Is it really possible to change our individualistic mindset? Since it is merely an ingrained perception and not inherent to our natures, then of course it is. Richards proposes a way to get started: “Simply walk outside, pause, and look at the shining stars, or see a child being born, or listen to a tree’s leaves rustling in the wind, and be amazed. Until we regain this capacity, no set of ideas can save us from ourselves.” The ability to be amazed might sound simple, but as Van Gogh wrote, “Le simple, c’est difficile.” We must not dismiss Richards as a pie-in-the-sky idealist when he talks about leaves rustling or dwells on his baby daughter with all the fascination of a new parent. He speaks with authority, backed up by a profusion of footnotes, about everything from cave paintings and market economies to dark matter and Freud as he builds his case for a radical change in our view of (so-called) reality. The change can start with reading Cosmosophia. As I sat in the McCafé at Versailles, observing the fact that I was not annoyed with the man on the cell phone, he changed. He started speaking kindly to Louise. Did I make that happen? Probably not. Was I part of it happening? Absolutely. This is where interconnectedness has been all along – between us – we just didn’t see it. In 2003 when local protests against the US invasion of Iraq grew vehement, my ex-husband assessed the situation with this remark: “If you really want to stop the war in Iraq, go home and hug your child.” I knew then that this was true. After reading Cosmosophia I know why it is true. It has to do with quantum mechanics, but you don’t have to be a physicist to understand it.
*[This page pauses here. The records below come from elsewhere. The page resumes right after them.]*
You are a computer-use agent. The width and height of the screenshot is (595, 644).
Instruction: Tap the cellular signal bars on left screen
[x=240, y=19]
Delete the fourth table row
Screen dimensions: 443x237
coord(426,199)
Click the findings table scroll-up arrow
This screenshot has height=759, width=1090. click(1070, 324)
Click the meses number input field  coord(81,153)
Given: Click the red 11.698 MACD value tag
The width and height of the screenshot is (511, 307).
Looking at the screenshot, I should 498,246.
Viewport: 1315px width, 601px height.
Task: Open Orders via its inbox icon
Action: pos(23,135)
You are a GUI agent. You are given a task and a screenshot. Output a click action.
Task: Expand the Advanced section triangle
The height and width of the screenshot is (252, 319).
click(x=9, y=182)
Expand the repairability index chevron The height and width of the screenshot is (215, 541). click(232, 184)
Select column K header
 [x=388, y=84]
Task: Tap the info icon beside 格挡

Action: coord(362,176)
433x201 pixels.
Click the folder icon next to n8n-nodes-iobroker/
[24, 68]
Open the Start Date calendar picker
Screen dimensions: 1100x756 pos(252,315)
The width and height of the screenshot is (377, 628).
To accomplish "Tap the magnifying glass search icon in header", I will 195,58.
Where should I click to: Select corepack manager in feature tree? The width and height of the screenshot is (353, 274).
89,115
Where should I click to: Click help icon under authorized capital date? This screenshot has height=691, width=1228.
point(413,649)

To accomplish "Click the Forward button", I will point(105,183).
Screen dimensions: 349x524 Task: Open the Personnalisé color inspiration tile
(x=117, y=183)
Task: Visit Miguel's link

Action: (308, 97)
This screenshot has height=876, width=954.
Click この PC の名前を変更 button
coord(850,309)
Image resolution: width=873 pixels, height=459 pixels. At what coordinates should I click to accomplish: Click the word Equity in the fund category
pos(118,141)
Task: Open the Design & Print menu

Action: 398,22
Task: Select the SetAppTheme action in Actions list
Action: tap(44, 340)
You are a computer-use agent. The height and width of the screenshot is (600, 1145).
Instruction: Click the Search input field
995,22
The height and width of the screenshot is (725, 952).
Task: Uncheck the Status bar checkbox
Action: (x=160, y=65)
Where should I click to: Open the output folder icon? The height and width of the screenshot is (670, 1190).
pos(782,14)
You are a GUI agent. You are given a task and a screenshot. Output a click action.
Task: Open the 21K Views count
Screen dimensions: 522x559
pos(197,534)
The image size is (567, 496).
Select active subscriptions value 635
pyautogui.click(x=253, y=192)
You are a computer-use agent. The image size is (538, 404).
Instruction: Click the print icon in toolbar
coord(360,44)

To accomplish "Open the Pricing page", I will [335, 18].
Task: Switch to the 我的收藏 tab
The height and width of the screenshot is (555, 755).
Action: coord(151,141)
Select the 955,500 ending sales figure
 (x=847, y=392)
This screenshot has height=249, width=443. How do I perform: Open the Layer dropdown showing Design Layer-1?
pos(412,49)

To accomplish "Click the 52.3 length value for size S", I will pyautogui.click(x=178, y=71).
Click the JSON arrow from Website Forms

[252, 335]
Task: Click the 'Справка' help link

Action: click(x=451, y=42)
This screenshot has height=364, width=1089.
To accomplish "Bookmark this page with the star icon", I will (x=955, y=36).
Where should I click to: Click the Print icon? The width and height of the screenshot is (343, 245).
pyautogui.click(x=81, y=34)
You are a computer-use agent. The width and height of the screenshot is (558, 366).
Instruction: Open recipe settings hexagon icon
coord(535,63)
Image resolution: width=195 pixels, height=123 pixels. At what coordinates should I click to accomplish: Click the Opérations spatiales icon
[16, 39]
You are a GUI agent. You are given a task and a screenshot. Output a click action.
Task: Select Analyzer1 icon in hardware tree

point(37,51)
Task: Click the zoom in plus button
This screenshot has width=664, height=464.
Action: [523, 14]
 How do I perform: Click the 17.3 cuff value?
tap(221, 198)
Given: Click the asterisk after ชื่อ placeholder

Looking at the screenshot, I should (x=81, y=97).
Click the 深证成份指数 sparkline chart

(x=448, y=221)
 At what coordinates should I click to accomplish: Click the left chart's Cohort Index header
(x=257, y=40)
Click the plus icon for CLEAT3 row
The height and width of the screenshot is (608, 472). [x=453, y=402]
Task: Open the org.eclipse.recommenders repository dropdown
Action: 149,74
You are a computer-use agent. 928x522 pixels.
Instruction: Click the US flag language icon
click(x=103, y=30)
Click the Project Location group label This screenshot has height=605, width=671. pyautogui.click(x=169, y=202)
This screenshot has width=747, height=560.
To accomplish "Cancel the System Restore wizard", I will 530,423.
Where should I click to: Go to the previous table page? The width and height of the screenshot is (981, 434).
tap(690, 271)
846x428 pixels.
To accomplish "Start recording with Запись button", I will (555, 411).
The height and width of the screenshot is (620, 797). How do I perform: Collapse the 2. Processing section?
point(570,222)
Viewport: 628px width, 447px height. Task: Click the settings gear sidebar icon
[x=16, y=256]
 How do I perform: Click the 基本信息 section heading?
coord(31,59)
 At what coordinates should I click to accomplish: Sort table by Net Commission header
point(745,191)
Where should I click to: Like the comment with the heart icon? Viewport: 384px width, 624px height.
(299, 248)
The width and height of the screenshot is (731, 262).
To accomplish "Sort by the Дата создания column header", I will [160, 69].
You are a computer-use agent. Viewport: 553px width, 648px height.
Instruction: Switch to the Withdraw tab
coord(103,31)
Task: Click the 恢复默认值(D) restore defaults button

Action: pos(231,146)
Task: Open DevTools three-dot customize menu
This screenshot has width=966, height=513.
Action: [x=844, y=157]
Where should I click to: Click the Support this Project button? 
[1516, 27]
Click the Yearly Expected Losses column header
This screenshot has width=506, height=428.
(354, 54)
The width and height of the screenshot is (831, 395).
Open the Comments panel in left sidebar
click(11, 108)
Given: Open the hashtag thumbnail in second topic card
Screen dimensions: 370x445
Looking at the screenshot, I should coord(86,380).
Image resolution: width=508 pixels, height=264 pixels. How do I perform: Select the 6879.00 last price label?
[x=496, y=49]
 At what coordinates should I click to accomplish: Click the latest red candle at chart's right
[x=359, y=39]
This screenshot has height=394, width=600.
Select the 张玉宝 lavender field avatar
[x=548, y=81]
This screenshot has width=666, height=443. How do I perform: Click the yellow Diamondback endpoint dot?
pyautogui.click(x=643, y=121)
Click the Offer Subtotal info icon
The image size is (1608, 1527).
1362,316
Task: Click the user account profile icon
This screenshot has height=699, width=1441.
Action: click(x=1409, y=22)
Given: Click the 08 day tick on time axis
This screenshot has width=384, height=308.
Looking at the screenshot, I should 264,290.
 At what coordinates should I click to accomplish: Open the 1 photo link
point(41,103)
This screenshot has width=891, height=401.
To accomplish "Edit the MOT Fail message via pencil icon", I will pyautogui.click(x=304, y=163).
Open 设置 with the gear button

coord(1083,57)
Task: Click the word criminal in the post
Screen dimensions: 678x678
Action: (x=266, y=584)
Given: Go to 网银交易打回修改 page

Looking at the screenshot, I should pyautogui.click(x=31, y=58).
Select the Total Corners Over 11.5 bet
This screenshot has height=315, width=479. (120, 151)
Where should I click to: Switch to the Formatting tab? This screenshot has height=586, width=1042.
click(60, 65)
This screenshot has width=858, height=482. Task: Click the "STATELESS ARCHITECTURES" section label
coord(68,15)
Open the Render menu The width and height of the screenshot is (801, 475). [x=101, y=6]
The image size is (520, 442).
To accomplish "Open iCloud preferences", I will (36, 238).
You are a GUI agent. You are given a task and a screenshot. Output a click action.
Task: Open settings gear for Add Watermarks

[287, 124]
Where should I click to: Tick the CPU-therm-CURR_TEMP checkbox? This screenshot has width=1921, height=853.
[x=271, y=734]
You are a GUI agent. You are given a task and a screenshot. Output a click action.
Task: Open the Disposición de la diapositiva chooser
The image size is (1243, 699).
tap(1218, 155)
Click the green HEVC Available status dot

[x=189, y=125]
You can be, like me, a simple poet grappling with the alchemy of words. After reading Cosmosophia I simply cannot think in the isolationistic terms that I did before, and this alone demonstrates the consequence of Richards’ work. Cosmosophia won’t be read by everyone, but everyone will be touched by what it manifests in those who do. And thus begins the conversation in which our post-Enlightenment future will be born.